**WHAT THE EXERCISE ASKS:**
Reproduce the lines of the listing character for character, starting at the line that contains "This screenshot has width=706, height=1568." and ending at the line that contains "Action: [323, 697]", both included.

**LISTED ENTRIES:**
****************************************
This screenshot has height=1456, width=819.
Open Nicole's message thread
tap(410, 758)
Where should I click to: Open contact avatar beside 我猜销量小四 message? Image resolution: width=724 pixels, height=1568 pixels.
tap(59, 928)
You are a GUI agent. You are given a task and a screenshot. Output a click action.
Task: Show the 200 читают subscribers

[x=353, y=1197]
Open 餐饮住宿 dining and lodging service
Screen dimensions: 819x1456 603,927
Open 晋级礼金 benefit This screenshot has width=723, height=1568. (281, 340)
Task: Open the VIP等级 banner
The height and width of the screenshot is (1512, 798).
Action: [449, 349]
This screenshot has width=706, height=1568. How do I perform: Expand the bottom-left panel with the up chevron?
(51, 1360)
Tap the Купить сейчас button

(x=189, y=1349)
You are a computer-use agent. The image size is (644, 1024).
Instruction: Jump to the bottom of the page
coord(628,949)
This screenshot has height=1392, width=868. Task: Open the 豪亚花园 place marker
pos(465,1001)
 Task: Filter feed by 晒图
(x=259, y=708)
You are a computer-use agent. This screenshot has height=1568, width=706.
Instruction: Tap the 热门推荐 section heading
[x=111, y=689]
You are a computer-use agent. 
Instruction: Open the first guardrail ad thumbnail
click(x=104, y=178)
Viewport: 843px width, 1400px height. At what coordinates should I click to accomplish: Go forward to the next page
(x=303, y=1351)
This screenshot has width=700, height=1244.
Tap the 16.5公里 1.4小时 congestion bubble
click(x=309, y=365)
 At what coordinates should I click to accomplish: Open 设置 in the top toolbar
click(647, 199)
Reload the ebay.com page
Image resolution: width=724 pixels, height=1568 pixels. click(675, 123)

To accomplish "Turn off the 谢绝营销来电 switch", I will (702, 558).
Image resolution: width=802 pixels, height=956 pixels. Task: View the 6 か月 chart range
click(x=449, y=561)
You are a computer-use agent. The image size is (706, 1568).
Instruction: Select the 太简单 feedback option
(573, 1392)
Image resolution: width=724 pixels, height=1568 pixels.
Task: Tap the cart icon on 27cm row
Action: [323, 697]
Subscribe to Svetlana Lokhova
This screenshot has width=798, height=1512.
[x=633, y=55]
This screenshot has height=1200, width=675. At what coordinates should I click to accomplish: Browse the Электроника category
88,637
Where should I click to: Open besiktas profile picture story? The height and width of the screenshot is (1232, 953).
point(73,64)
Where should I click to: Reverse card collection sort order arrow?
****************************************
**TASK OUTPUT:**
This screenshot has width=706, height=1568. How do I perform: Expand the bottom-left panel with the up chevron?
(51, 1360)
Tap the Купить сейчас button

(x=189, y=1349)
You are a computer-use agent. The image size is (644, 1024).
Instruction: Jump to the bottom of the page
coord(628,949)
This screenshot has height=1392, width=868. Task: Open the 豪亚花园 place marker
pos(465,1001)
 Task: Filter feed by 晒图
(x=259, y=708)
You are a computer-use agent. This screenshot has height=1568, width=706.
Instruction: Tap the 热门推荐 section heading
[x=111, y=689]
You are a computer-use agent. 
Instruction: Open the first guardrail ad thumbnail
click(x=104, y=178)
Viewport: 843px width, 1400px height. At what coordinates should I click to accomplish: Go forward to the next page
(x=303, y=1351)
This screenshot has width=700, height=1244.
Tap the 16.5公里 1.4小时 congestion bubble
click(x=309, y=365)
 At what coordinates should I click to accomplish: Open 设置 in the top toolbar
click(647, 199)
Reload the ebay.com page
Image resolution: width=724 pixels, height=1568 pixels. click(675, 123)

To accomplish "Turn off the 谢绝营销来电 switch", I will (702, 558).
Image resolution: width=802 pixels, height=956 pixels. Task: View the 6 か月 chart range
click(x=449, y=561)
You are a computer-use agent. The image size is (706, 1568).
Instruction: Select the 太简单 feedback option
(573, 1392)
Image resolution: width=724 pixels, height=1568 pixels.
Task: Tap the cart icon on 27cm row
Action: [323, 697]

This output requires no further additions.